Located northeast of La Coruña and Ferrol on a winding road along the coast, the trip to San Andrés de Teixido is worth it for the views of the ocean below. There are miradoiros, or overlooks, to stop and take pictures on the way. The stunning landscapes offer sweeping views of the Atlantic ocean juxtaposed with jagged cliffs and emerald-green hills. These cliffs, measuring 612 meters above sea level, are known as the tallest in Europe!
Vai de morto quen non foi de vivo.
There are references to San Andrés de Teixido dating back to the 12th century, so it’s been around a while. It’s said that pilgrims have been depositing stones at various spots around the town for centuries, and it’s still being done today. The piles of stones are called milladoiros. Pilgrims were headed to the church in San Andrés, which is a famous sanctuary. The popular saying about this church is vai de morto quen non foi de vivo which means “whoever doesn’t go there alive goes there dead” – meaning all souls pass through it.
That’s not all – San Andrés is full of legends and mysticism.
Want to make someone fall in love with you? Just pick some hierba de enamorar (love grass?) that grows here and put a piece in the pocket of the person you desire and the two of you will fall hopelessly in love.
Want to make your wishes come true? Drink from La Fuente de los Tres Caños (Fountain of the Three Pipes) – taking a drink from each of the three pipes. Then tell San Andrés your wish and throw a small crumb of bread into the water. If the bread floats, your wish will be granted, and supposedly you have good luck for a year. Not a bad insurance policy, right? Also, apparently the water from this fountain can cure diseases and it’s said that the source of the water is the altar in the church.
There are also stalls selling products oriented toward tourists. For a town this small, it’s surprising to see so many things to buy. The most typical products are called sanandreses – they’re little figures of bread baked without yeast in different shapes and painted in different colors: a hand, a fish, a boat, a saint, and “thought” – not sure how they make that last one. You can also buy bags of rosquillas, little donuts that are a little harder than your average American donut. Or you can buy a touristy t-shirt like these.
This tiny village is home to only around 50 inhabitants, many days receiving well over double that number in curious visitors. There are a handful of bars and restaurants, all well-reviewed, where you can eat freshly caught shellfish or local tapas like raxo (pork served over fries) and drink albariño, a Galician white wine. Fun fact: the cliffs below and the rocks out in the ocean are home to a spectacular number of percebes, or goose barnacles, and they’re difficult to harvest.

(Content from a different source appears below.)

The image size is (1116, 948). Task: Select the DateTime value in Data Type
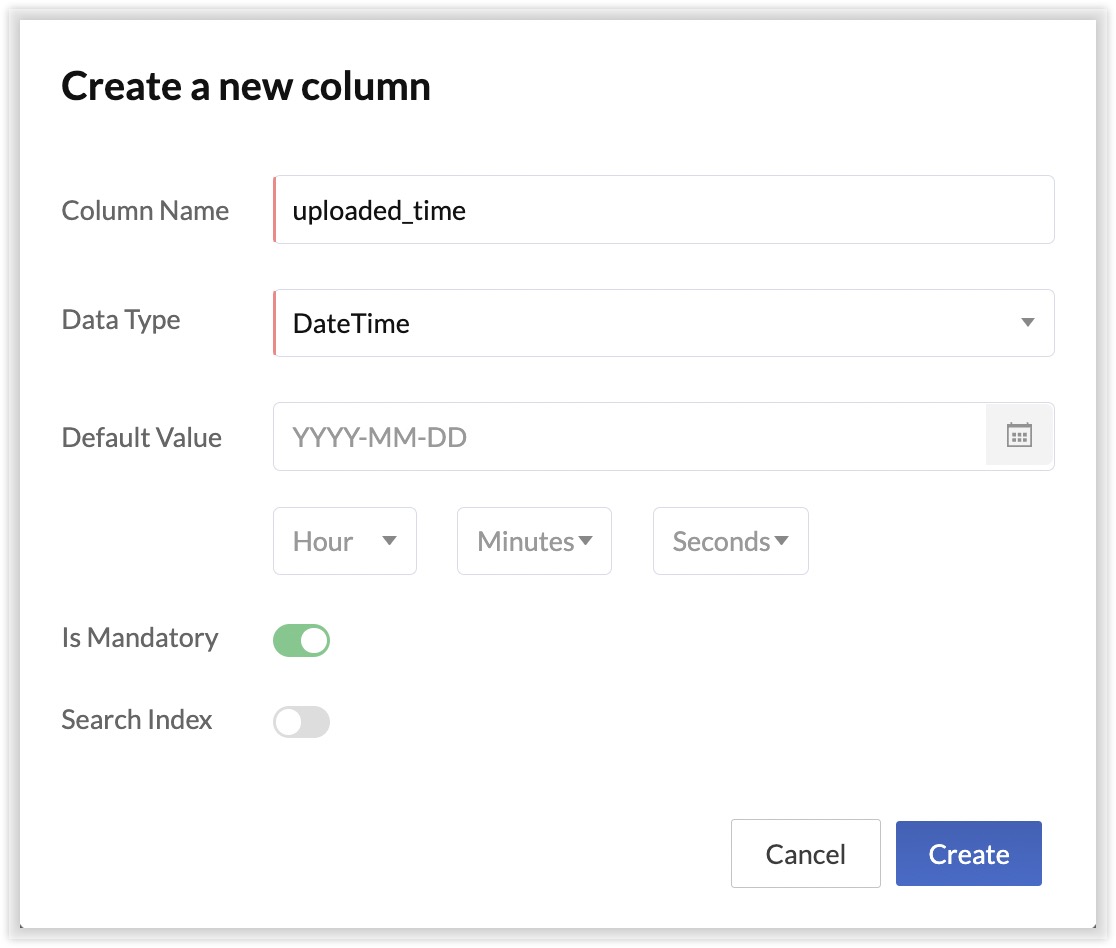[351, 324]
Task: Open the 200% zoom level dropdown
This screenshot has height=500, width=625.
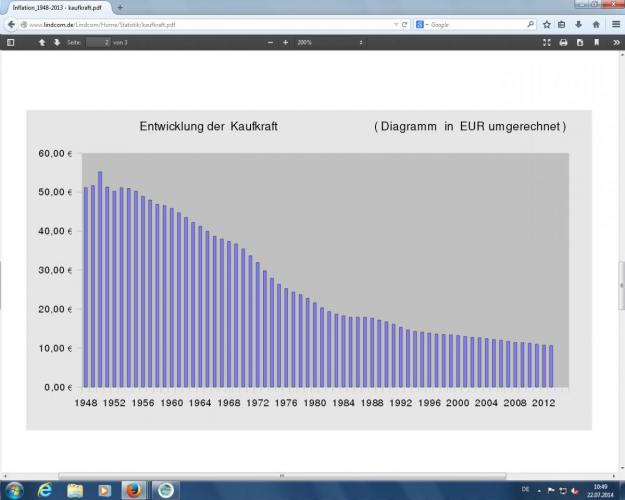Action: tap(320, 43)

The harvesters have to perch on the cliffs when the tide is at a specific point – it’s an incredibly dangerous job. That’s why percebes are among the most expensive foods in Spain!
Are you ready to make the trip to this stunning and legendary town? If you’re visiting Galicia, hopefully you’ve rented a car. Public transport isn’t the easiest way to get around unless you’re traveling between the larger cities. However, if you do take a bus, the closest bus station is in Cedeira. You could get a taxi from Cedeira which is around a 20-minute ride. Otherwise, if you do have access to a car, you can get there via local roads DP-2204 or AC-566.
You really shouldn’t miss this treasure if you’re visiting the north of Galicia!